No Prado Velho dos anos 1950 – onde os elegantes apreciavam corridas de cavalos – formou-se a ocupação mais famosa de Curitiba, a favela do Capanema. Tinha 3 mil moradores, 700 famílias e metia pavor. O poder público "desfavelizou" a região em medos da década de 1970 – reurbanizando a área onde agora está o Jardim Botânico. Uma fileira de barracos, porém, se manteve em pé. Tinha nome – "Vila do Pinto", em alusão ao líder que controlava a venda de terrenos naquelas ribeiras.

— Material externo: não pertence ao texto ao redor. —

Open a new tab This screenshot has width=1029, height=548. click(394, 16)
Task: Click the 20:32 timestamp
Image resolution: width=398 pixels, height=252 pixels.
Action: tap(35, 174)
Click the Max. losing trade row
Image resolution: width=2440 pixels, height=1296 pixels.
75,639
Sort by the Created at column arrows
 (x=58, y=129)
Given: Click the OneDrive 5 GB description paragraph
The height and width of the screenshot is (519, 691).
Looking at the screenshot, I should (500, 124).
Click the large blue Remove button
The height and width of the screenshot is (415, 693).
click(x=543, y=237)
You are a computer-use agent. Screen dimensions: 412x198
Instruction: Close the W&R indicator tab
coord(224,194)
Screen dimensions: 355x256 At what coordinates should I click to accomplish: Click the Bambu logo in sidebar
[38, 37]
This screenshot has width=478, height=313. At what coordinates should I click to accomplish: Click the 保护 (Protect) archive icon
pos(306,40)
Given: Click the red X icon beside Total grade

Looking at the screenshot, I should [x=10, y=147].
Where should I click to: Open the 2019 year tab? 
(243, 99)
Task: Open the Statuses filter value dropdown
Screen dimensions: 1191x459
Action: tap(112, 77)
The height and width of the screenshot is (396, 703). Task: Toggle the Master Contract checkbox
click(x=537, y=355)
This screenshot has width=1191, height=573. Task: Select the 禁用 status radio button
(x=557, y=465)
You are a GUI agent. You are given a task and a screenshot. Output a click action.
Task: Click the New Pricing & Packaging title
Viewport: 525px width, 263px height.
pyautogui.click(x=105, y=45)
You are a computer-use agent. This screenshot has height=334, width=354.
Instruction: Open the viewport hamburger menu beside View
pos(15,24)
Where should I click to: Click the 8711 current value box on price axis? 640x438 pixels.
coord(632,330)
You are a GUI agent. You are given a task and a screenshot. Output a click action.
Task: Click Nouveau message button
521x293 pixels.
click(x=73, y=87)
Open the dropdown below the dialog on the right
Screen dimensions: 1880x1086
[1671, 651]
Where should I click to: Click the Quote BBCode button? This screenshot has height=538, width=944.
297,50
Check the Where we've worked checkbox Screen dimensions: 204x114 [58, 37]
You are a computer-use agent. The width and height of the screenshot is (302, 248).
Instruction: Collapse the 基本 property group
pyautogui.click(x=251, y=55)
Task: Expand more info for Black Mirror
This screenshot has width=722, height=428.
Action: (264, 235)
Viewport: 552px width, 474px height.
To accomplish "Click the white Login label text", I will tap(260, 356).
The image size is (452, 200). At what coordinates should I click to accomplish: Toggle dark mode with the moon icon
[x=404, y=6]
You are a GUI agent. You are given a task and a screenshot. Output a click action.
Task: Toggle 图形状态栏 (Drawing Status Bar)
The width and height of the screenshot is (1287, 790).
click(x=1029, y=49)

Em 1996, os moradores promoveram um referendo popular e rebatizaram o reduto de 199 mil metros quadrados: "Vila das Torres". Tinha, afinal, se tornado uma comunidade, com 8,5 mil habitantes, um modelo positivo que fascina urbanistas dos quatro costados. Tempos depois, surgiria ali uma biblioteca com 6 mil livros, parte deles retirados do lixo; uma praça erguida pelos cidadãos; um museu comunitário; grupo de Agenda 21 e o mais importante Clube de Mães de toda a Região Metropolitana de Curitiba.

Medo de quê?

Em períodos de paz, teve cinema, restaurante para carrinheiros e seis times de futebol. As agremiações são um termômetro: quando a Torres vai mal, as equipes de pelada se dissolvem e deixam de ocupar o campinho, nos fundos da PUC. No momento, sem futebol.

Com a nova crise da Vila Torres, é como se uma borracha tivesse sido passada no movimento social. Um desmentido. "Sinto muito. Temos medo", dizem homens e mulheres que se apresentam como reféns e pedem para não dar entrevista. "Não posso ir nem na casa dos meus netos", afirma um. "Temos que dar uma volta enorme, passar por dentro da PUC e rezar para dar tudo certo na travessia", relata outro. "Acabou a liberdade", completa mais um anônimo.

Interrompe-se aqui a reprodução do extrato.